[The Foreign Service] was an elite realm to which only men of a certain pedigree could expect ready admission. Many had gone to the same prep schools...and from there to Harvard, Yale, and Princeton. One such official, Hugh Wilson, in praise of his fellow diplomats wrote, “They have all felt that they belonged to a pretty good club. That feeling has fostered a healthy esprit de corps." - Erik Larson, ''In the Garden of Beasts'
Saturday, May 30, 2015
Say it Ain't So, George!
Interesting article in The New Republic about George F. Kennan, far and away one of the most admired America diplomats of the last century.

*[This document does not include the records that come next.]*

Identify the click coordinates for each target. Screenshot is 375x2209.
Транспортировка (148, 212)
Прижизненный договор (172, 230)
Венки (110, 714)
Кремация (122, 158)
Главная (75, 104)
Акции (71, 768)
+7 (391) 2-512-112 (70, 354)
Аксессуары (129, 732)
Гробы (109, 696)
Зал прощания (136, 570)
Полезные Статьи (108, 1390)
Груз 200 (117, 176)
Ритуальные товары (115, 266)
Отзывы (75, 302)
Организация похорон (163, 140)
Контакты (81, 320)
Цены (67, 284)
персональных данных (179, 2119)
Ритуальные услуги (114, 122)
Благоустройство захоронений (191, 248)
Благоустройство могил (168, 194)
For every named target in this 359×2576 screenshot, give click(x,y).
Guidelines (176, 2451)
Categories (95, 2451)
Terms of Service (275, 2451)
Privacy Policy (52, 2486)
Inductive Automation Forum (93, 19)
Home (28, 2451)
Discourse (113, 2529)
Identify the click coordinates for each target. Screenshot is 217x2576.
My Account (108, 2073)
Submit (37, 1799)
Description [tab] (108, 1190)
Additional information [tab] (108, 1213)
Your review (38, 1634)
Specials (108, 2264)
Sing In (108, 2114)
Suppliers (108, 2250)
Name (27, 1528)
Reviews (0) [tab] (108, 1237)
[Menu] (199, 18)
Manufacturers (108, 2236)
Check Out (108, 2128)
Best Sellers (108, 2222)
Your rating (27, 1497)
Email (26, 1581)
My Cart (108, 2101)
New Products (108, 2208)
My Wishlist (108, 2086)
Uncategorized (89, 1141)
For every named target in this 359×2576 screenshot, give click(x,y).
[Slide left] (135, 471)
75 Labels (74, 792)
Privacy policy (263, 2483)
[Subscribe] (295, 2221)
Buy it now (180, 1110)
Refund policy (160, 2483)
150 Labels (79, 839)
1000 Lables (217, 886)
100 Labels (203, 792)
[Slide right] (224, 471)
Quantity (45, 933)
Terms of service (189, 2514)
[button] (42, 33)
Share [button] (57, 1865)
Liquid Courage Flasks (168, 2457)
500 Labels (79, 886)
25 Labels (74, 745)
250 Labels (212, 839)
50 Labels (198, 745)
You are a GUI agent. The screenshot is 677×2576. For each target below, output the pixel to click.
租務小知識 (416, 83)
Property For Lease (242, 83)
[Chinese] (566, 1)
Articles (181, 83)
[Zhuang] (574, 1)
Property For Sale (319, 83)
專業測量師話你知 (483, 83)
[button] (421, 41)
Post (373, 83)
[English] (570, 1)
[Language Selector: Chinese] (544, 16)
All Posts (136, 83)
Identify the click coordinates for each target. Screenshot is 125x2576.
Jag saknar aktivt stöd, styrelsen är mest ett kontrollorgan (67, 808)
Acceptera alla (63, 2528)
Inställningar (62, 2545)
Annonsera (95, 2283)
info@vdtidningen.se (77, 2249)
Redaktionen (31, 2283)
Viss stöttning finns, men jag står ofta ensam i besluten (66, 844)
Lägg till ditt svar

In contrast to his reputation as a cool and sober analyst par excellence, historian Perry Anderson depicts Kennan as an unhinged and extreme thinker, advocating a litany of kooky and aggressive schemes from outlawing the Italian Communist Party (which Kennan admitted might lead to a military rebellion) to invading Iran in 1979.
The real problem, according to the article, is not that Kennan was more of a reactionary Cold Warrior than previously thought. The problem is that esteemed diplomats and statesmen tend to be infected with Big Picture-itis. They think, in the words of Simon Bolivar, in terms of centuries, and see the world in terms of continents. This means that individual countries, much less individual lives, have little meaning.
This outlook is plainly evident (says Anderson) not only in realpolitikers such as Henry Kissinger but more moderate figures like John Lewis Gaddis arguing that the career of George W. Bush was “one of the most surprising transformations of an underrated national leader since Prince Hal became Henry V" or Zbigniew Brzezinski proposing a scheme whereby “European youth could repopulate and dynamize Siberia."
I have never witnessed such grandiosity in the halls of the State Department or among my colleagues. But there is still time!